• **COMPLETE THE FOLLOWING**:
1/ Copy word for word the stretch of the passage on divorce and children from "According to the" through "aged 15 years old and above.".
2/ Write the next part of the passage on divorce and children, picking up after its final sentence.

According to the U.S. Census, the rate of marriage and divorce in the U.S. in 2019 has dropped over the last 10 years. From 17.6 in 2009, it decreased to 16.3 new marriages for every 1,000 women who are 15 years old and above. Meanwhile, the divorce rate went from 9.7 in 2009 to 7.6 new divorces for every 1,000 women aged 15 years old and above.
Cases of divorce have dropped, yes. But, couples still experienced many issues during the pandemic. Financial difficulties and loss of jobs are among the top reasons for couple clashes. Couples had to juggle remote work, household chores, and the online distance learning of their kids. These caused stress and tension. Add it to the anxiety of the pandemic situation. Many couples, indeed, struggled over the last one and half years.
Unfortunately, some even led to breakups. Some are even planning for divorce. And while it might be unavoidable, it is the children that are most affected.
How should parents go about divorce while putting their children in their priorities? How can parents separate peacefully while damaging control over the well-being of their kids? And how can couples settle with co-parenting, custody, and properties as they part ways?
Kids are hit the hardest
Separation among families is becoming common. According to a study, it is estimated that when they reach the age of 9 years old, more than 20% of American kids will have gone through the separation of their parents. This is based on 2017 records, where 52% of solo parents were once married couples who just broke up.
Parents’ separation, indeed, creates a negative impact on the children left behind. Having to witness the marriage of their parents falling apart before their very eyes is painful enough. The burden of having to choose who lives with whom is even more painful. Growing old without the other parent also affects the kids’ behavior and beliefs as they go through life. They suffer from trauma, stress, and anxiety.
Aside from the emotional struggles, solo parents also tend to experience financial difficulties. Those who do not get to co-parent their kids have to raise the family alone. Because of this, these children are deprived of their material needs and the love and care of their parents.
Surprisingly, though, 82% of 14 to 22-year-old children whose parents got divorced said that they’d rather see their parents separate if they are already unhappy. This is according to a survey conducted by a family law organization called Resolution. They prefer it this way because they believe that it is for the best. What’s sad is that more than 60% of respondents said they were not involved in the discussion and decision of their parent’s separation. The majority of them felt bad that they had to choose between their parents.

Dataset entries
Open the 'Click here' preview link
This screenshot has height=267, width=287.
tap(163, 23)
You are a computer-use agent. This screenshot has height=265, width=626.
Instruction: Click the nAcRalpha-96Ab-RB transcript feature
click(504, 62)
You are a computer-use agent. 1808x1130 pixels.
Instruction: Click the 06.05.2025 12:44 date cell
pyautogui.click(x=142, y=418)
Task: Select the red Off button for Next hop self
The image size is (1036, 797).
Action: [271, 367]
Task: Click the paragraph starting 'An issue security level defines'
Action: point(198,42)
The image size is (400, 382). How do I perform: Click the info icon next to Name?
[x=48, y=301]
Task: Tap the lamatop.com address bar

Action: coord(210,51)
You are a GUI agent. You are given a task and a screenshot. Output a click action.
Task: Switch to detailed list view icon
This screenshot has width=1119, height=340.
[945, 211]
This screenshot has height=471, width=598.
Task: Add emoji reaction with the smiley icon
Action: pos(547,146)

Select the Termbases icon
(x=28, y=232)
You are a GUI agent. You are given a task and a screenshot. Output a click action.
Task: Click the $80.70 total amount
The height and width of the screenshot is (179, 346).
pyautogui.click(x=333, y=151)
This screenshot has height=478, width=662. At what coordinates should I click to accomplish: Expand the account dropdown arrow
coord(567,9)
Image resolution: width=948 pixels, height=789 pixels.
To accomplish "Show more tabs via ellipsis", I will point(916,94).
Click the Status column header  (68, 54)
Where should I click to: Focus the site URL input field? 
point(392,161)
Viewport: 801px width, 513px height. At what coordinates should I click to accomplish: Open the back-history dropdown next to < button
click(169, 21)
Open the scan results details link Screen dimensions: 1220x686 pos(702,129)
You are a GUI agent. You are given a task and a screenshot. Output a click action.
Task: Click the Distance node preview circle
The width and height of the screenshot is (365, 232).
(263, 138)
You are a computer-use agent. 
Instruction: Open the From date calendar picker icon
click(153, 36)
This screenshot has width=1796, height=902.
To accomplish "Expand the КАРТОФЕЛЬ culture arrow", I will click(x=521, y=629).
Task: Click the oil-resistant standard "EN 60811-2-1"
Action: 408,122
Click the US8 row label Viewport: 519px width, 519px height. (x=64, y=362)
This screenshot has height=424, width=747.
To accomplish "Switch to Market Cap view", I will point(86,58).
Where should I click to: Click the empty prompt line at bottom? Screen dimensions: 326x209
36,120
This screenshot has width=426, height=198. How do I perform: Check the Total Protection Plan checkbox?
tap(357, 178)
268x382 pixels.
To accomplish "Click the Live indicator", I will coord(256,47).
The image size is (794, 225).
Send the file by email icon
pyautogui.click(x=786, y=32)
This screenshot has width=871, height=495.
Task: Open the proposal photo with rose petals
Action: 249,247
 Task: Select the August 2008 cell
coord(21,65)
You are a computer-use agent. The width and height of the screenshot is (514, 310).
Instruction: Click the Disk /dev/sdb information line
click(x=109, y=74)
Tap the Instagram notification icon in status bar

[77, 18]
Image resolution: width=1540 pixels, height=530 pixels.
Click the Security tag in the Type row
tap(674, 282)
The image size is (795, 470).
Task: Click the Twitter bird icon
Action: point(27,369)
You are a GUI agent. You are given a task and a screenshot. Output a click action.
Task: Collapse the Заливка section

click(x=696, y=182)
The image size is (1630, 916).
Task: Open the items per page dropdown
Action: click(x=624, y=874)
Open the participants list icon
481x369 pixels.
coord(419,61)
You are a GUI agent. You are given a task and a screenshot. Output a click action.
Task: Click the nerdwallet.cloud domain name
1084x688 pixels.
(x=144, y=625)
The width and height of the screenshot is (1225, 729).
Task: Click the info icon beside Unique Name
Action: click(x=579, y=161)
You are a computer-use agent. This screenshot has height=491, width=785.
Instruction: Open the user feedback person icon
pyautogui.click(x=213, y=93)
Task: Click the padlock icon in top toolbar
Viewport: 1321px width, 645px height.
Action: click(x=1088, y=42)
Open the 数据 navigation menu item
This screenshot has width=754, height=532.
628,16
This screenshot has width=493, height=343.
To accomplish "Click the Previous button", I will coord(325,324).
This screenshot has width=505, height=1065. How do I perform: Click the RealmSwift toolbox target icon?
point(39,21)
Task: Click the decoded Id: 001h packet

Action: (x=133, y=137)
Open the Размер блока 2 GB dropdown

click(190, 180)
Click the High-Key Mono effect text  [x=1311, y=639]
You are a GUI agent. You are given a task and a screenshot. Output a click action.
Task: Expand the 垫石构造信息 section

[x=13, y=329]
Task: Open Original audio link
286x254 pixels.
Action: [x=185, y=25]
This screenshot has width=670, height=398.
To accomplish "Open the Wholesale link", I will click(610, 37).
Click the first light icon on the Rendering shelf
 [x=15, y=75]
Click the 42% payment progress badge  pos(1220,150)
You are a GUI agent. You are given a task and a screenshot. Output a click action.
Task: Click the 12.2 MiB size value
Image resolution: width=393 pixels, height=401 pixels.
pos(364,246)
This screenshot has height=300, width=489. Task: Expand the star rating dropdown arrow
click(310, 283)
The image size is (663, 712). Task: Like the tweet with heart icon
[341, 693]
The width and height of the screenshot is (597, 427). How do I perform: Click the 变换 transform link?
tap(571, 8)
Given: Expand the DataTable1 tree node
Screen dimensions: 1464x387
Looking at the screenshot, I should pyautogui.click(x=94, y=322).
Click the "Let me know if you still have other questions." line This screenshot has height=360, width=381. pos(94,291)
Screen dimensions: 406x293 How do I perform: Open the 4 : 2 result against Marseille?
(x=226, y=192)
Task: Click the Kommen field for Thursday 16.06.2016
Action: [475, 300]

• **PER-TASK OUTPUTS**:
1/
According to the U.S. Census, the rate of marriage and divorce in the U.S. in 2019 has dropped over the last 10 years. From 17.6 in 2009, it decreased to 16.3 new marriages for every 1,000 women who are 15 years old and above. Meanwhile, the divorce rate went from 9.7 in 2009 to 7.6 new divorces for every 1,000 women aged 15 years old and above.

2/
This is why parents need to plan how to go about their decision to separate. Here are some tips for couples who are on the brink of separation:
· Seek professional and legal advice.
Consult lawyers whose expertise is family law. They will be able to guide you on how to craft your parenting plan. This is so that you get a written agreement on the parenting arrangements for your kids. They will also draft your consent orders for your children. Always do things the legal way, so everything is on paper. It is always best to have written agreements. Things can go wrong between you and your former spouse, and you wouldn’t want to lose access to your children.
· Seek advice from family counselors.
Legal advice is one thing. Family advice is another. Counselors are there to help your family go through the process of breakup. Things might be hard for the whole family, and some professional experts can help understand why things had to happen. Counseling sessions will be beneficial for the kids who might suffer from the trauma. It might not solve the problem, but it will help the family heal.
· Seek financial experts.
You will also need the help of a financial expert to guide you with how to go about your money matters. Since you will be a single parent, your priorities will change, including your budget and expenses. The financial expert will help you realign your financial stability as you go through the separation.
It is always difficult when families break up. But, there are ways on how to ease the burden. There are means how to control the damage emotionally and financially. There is always a harmonious way to co-exist and share responsibilities even if couples decide to break up. This is, at least, for the sake of their kids.